# Waiting



## jim berman (Oct 28, 1999)

I am about half-way through Waiting by Debra Ginsberg. Can't put it down. It strikes me as the front-of-the house response to Anthony Bourdain's Kitchen Confidential, only not as intense. A humorous look at waitstaff and their own set of neurotic tendencies. I was half-expecting a kitchen-bashing, tell-all, but it is a surprisingly objective look.


----------



## suzanne (May 26, 2001)

I agree; excellent book. Since I only know FOH as a customer or as an annoyance to BOH, I found her story fascinating.
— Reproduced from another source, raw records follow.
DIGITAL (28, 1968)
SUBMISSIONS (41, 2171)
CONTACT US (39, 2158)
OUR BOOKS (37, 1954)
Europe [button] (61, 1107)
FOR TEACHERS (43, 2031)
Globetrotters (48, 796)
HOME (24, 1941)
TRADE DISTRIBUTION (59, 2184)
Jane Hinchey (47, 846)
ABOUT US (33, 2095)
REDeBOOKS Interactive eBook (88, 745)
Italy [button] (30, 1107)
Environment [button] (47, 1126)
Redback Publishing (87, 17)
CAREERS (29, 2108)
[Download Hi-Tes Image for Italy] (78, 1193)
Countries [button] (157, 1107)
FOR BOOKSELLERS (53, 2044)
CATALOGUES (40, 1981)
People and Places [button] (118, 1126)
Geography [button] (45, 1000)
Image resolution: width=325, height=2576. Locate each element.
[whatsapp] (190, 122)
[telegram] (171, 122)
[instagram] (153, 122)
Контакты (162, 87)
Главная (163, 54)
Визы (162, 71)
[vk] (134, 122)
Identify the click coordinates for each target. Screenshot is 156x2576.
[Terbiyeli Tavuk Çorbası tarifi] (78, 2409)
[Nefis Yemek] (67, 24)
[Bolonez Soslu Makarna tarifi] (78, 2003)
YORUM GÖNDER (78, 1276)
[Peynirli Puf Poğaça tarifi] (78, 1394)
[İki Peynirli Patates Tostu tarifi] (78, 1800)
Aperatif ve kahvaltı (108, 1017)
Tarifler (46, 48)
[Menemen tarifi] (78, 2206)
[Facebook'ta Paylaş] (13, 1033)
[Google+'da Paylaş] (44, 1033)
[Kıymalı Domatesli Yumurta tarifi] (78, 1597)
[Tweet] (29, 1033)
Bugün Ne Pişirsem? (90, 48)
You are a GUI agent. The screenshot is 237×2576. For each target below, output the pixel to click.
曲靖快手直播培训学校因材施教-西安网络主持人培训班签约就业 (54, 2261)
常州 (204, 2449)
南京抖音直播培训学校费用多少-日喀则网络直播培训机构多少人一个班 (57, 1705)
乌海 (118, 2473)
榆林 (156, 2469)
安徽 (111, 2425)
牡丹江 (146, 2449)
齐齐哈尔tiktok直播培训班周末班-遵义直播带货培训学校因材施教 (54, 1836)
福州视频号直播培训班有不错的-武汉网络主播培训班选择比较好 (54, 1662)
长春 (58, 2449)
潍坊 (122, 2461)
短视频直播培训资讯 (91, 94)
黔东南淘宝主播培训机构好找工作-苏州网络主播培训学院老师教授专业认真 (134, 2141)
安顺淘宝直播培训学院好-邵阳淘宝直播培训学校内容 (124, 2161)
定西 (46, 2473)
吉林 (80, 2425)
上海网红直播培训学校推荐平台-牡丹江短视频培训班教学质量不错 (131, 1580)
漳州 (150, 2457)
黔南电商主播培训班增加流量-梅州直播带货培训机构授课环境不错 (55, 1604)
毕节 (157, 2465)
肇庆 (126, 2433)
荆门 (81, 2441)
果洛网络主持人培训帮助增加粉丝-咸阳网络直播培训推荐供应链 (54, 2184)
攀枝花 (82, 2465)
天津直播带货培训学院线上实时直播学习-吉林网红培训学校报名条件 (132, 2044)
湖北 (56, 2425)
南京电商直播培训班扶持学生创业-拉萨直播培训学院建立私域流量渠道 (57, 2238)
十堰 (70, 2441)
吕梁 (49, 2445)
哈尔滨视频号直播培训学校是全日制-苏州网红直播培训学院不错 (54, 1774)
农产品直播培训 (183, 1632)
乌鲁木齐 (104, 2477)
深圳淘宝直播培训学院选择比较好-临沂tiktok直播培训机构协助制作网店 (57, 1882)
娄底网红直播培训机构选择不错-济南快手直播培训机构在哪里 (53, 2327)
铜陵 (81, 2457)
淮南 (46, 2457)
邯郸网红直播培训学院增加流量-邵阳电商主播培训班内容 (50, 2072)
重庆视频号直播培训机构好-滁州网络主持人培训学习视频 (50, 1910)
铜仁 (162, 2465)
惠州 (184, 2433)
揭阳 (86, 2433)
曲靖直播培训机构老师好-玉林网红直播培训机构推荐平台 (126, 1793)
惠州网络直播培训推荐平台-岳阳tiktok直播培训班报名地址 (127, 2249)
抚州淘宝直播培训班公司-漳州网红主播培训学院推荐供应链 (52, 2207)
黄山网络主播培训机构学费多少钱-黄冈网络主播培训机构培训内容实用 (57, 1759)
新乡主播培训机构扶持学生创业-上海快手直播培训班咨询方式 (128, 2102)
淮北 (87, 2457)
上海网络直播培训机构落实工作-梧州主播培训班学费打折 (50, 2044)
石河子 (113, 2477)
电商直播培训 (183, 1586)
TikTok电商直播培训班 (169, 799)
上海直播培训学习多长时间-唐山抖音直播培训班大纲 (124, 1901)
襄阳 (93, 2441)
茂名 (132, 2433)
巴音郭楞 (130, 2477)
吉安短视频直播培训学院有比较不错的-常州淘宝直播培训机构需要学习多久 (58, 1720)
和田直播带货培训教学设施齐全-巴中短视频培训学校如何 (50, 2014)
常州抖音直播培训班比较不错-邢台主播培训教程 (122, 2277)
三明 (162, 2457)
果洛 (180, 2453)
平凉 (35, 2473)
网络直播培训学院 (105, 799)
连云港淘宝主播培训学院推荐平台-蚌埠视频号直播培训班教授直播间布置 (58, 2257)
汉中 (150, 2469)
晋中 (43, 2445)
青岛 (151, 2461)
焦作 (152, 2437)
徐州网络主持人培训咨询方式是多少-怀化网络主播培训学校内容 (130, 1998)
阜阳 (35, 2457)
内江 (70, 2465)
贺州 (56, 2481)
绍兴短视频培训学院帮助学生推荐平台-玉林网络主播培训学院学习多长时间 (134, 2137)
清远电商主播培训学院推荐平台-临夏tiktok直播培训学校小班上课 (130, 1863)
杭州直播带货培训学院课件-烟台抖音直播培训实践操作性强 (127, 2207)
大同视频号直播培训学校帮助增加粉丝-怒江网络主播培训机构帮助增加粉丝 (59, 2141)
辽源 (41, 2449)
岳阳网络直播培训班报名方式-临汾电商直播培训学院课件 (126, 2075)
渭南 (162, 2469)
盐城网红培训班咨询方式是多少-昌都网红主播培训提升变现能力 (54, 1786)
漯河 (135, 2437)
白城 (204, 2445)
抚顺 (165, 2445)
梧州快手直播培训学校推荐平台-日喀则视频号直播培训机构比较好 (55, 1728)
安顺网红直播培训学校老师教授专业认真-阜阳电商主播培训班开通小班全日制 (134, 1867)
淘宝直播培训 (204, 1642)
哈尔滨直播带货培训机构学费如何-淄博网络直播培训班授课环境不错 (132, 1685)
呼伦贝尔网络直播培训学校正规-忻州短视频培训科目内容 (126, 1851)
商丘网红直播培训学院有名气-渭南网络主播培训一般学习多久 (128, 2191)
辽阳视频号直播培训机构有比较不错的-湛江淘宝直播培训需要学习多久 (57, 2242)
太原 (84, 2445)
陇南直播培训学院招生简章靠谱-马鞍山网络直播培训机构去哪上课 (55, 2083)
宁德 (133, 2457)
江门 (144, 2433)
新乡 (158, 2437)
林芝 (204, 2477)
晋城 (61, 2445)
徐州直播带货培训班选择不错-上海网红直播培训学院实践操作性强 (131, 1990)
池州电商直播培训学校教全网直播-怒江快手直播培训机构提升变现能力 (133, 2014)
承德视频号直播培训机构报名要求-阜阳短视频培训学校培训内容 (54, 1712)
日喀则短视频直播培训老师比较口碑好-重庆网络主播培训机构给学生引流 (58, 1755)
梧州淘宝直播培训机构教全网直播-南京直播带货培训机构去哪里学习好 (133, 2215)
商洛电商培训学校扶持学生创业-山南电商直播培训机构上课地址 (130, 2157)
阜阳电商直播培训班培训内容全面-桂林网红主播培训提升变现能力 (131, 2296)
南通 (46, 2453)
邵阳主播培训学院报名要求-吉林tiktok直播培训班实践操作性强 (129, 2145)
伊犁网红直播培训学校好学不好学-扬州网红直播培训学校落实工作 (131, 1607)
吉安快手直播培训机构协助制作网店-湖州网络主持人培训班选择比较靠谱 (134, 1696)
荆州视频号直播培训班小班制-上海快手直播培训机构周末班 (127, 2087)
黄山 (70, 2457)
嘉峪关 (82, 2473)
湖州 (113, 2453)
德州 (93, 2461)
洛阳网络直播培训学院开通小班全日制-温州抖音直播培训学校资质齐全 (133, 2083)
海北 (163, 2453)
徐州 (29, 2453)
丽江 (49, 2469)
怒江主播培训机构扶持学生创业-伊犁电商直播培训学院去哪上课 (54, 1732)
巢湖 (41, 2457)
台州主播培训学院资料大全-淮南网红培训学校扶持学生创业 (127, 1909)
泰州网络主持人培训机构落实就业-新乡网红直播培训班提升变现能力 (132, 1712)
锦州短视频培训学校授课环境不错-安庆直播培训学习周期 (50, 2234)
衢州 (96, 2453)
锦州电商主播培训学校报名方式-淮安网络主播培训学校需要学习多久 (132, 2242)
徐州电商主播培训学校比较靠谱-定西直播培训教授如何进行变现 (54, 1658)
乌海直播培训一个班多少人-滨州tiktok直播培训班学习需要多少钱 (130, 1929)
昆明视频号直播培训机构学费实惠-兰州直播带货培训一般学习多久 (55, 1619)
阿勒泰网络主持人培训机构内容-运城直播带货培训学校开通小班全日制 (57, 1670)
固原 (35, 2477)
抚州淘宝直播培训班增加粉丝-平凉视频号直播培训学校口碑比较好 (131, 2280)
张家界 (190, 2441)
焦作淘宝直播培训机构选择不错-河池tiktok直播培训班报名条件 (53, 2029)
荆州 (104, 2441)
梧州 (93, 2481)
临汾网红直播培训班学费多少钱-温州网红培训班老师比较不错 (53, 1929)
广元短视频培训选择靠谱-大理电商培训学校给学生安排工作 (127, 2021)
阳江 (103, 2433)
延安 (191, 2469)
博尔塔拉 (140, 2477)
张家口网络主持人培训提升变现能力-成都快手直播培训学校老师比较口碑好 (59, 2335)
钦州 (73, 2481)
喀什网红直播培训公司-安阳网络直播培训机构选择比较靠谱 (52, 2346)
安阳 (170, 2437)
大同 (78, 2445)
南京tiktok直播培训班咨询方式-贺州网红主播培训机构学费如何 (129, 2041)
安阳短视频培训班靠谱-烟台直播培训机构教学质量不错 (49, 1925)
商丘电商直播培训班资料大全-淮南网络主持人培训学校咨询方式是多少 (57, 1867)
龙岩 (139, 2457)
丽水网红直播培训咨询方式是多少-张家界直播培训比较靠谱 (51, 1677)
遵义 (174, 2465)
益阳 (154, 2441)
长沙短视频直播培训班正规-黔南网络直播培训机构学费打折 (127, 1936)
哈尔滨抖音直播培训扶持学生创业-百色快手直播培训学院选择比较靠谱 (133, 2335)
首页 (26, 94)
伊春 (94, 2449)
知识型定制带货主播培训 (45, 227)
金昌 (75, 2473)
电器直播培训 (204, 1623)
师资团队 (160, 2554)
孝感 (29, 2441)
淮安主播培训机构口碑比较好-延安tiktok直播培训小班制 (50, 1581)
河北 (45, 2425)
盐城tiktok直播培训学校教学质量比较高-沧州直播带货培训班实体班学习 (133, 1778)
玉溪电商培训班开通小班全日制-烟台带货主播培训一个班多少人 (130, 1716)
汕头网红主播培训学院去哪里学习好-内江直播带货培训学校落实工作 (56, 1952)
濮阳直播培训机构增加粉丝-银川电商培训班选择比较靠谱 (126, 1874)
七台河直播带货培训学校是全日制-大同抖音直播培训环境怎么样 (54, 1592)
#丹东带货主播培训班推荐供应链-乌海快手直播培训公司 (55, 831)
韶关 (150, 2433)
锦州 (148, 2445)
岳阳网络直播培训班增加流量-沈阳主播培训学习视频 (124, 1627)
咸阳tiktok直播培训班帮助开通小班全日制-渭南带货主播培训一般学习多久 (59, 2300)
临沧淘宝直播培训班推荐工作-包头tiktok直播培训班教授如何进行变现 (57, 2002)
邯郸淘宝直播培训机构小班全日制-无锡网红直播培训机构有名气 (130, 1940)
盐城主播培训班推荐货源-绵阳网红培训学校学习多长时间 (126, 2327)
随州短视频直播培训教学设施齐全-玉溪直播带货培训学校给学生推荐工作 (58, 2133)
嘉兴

Plus, she's a good writer.


----------



## isa (Apr 4, 2000)

Is it like a certain website on which you can learn of all that can be done to your food behind the kitchen door?


----------



## marmalady (Apr 19, 2001)

I just finished reading it, also - great insights!

Isa, yes, it is a kind of tell-all, but I think the major theme was the writer's discovery through her restaurant travels that waiting is indeed a profession; one that allowed her to grow and develop, and be single mom able to work and raise her child. Of course, the anecdotal tidbits threaded through the book are what makes it so juicy!!!

In my late teens, I waitressed at Durgin Park Restaurant in Boston, and the book brought back so many memories! The older waitress 'cliques', temperamental chefs, and off the wall management, the long split-shift hours, and the camaraderie that develops among the staff.

A good read all around!


----------